Former Louisville police officer Brent Hankinson has been charged with first-degree wanton endangerment in connection to Breonna Taylor’s death. Taylor was killed by police gunfire in March during the execution of a no-knock warrant. Protests over Taylor’s death and the subsequent lack of criminal charges against the officers involved gripped Louisville for months.
Judge Annie O’Connell announced the charges against Hankinson on Wednesday afternoon. A warrant has been issued for Hankinson’s arrest. Hankinson was formerly a police officer with the Louisville PD, but he was fired during grand jury proceedings in June. He fired shots during the incident that resulted in Taylor’s death.
Ironically enough, Hankinson’s charges are not in connection with Taylor’s death explicitly. Charges of first-degree wanton endangerment are being brought because his shots tore into the apartments of Taylor’s neighbors.
Taylor’s family has called for nothing less than manslaughter charges to be brought against the officers involved in her shooting death.
The other two officers who were present during the incident, Myles Cosgrove and Jonathan Mattingly, have not faced charges. Following the news of Hankinson’s charges, the Taylor family’s attorney, Ben Crump, sent out a tweet critical of the move:
“Jefferson County Grand Jury indicts former ofc. Brett Hankison with 3 counts of Wanton Endangerment in 1st Degree for bullets that went into other apartments but NOTHING for the murder of Breonna Taylor. This is outrageous and offensive!”
Attorney General Defends Officers
Attorney General Daniel Cameron defended the officers’ use of deadly force. He told reporters at a news conference that the police knocked and identified themselves as police, and claimed a witness can corroborate this.
However, other witnesses have agreed with Taylor’s boyfriend, Kenneth Walker, who insists the officers did not announce themselves when they broke Taylor’s door down.
The no-knock warrant the police were issuing was in connection to a narcotics case.
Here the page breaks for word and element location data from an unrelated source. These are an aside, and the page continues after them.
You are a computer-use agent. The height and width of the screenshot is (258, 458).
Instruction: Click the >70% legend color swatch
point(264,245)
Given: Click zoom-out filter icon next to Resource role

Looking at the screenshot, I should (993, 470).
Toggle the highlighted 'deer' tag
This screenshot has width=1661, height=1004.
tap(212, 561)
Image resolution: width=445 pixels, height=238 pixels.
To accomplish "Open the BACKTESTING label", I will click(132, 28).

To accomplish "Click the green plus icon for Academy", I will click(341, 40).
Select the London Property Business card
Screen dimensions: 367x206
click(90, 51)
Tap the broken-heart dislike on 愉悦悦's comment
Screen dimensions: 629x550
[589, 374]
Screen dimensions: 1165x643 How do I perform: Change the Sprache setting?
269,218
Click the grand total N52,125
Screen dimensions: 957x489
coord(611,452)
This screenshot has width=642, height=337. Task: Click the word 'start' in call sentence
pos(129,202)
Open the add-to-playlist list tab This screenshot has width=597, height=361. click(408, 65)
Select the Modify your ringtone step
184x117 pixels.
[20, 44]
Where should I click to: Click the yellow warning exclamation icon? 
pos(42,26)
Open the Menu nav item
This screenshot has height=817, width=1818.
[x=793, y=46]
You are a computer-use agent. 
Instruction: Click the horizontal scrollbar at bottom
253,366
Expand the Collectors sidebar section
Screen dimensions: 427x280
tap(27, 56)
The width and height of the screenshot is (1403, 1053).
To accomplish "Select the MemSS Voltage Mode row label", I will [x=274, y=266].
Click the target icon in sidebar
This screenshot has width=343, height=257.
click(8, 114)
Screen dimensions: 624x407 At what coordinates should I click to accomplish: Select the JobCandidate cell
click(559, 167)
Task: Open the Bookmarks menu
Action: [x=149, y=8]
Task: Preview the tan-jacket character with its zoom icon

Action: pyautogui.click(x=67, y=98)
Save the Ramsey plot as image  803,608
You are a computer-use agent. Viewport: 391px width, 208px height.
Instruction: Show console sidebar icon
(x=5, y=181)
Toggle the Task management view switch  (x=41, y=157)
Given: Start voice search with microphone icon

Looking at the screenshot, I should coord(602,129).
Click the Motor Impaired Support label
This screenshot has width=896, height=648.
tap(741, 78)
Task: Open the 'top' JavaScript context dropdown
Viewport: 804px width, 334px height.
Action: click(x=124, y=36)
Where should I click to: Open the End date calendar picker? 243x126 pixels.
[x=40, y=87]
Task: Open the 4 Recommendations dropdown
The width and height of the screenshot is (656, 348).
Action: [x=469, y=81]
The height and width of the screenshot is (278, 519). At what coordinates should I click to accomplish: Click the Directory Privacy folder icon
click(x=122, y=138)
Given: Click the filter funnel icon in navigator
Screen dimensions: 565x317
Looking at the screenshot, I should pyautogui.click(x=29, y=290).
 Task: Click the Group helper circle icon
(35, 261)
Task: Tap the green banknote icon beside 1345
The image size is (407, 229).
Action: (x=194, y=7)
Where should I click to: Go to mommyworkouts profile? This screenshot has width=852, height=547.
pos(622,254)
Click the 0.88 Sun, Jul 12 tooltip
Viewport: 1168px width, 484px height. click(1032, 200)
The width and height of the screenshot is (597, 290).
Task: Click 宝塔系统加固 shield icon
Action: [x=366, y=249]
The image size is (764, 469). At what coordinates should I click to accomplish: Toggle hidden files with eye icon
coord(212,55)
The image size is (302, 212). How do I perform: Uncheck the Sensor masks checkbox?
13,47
However, the target of the narcotics probe didn’t live in Taylor’s house. Walker fired on the police as they broke the door down, striking one of the officers in the leg. Officers fired back, striking Taylor as she slept and killing her.
Protests are expected to erupt in Louisville over the light charges. People looking to shop for big-screen TVs and pills for pain relief from osteoarthritis will instead find businesses boarded up in anticipation of a night of likely intense protests.
The Black Lives Matter movement has come to be known for their oft-repeated mantra: “No justice, no peace”.